For everyone, this means: They should be supported in their efforts to pay attention to that which they love.
Specifically, for my partner this means I have the following expectations:
- One is free to love anyone they want.
- One is free to act in supporting ways to others.
- I expect a demonstration of placing love of family first.
- I expect honesty.
- I expect actively taking actions which are kind in nature.
These are not unconditional. These are the conditions. And, if one considers the act of love as a choice, which I do, it means that I can actively choose to ignore that which I love in order to not create more love and attention, which could be damaged and lost later should the person I love betray my expectations.
Make no mistake, I have these expectations. I cannot avoid them because I’m an actively thinking creature that uses mental models of the future to determine (or so I like to think) my own actions. If I’m constantly betrayed, I will choose to pay attention to other people who generate less pain and misery in my own life. Otherwise, I would be hurting myself, slowly destroying my own ability to not only support myself (due to depression or anguish) but my family and those I love as well.
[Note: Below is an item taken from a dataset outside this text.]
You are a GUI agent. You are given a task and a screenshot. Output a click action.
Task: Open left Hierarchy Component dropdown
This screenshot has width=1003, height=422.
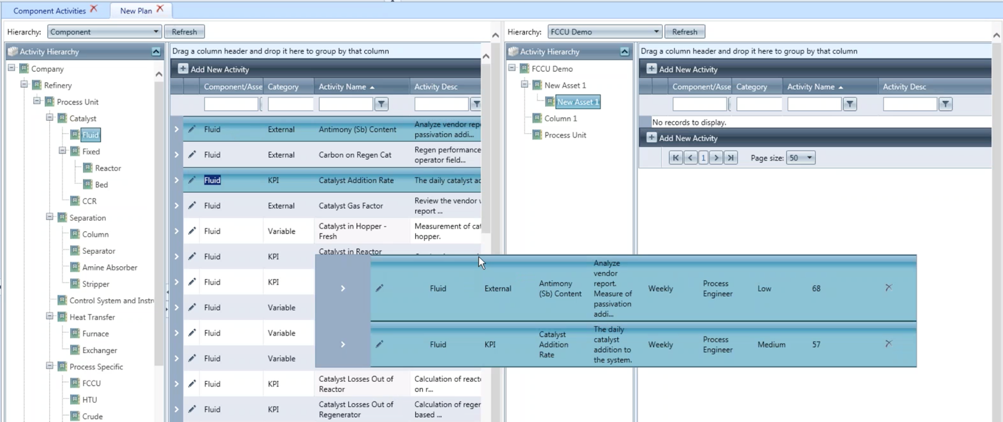[155, 32]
What does it mean to love someone unconditionally? To me, it means having the confidence in my self to ignore the psychological impact created by the changes and behavior of the person whom I love, on my own identity. Shorter: I love them no matter what they do to me. And by to me, it could mean that I’ve misperceived the other’s actions or intent.
The most common argument against I’ve heard about the Golden Rule: Sometimes we don’t know what is best for the other person, so this is a bad rule.
My response: All rules fail in that scenario, and no other rule performs as well when faced with not knowing what is best for the other person. Also, this argument also contains an element of potential confusion: Sometimes it’s assumed that one is always going to do something to the other person because of the presence of the words do unto others. Let’s not forget the word only which follows just after others. This means one can choose to do nothing at all. Choosing to not think about the other person is also an option. Choosing that option is called ignoring.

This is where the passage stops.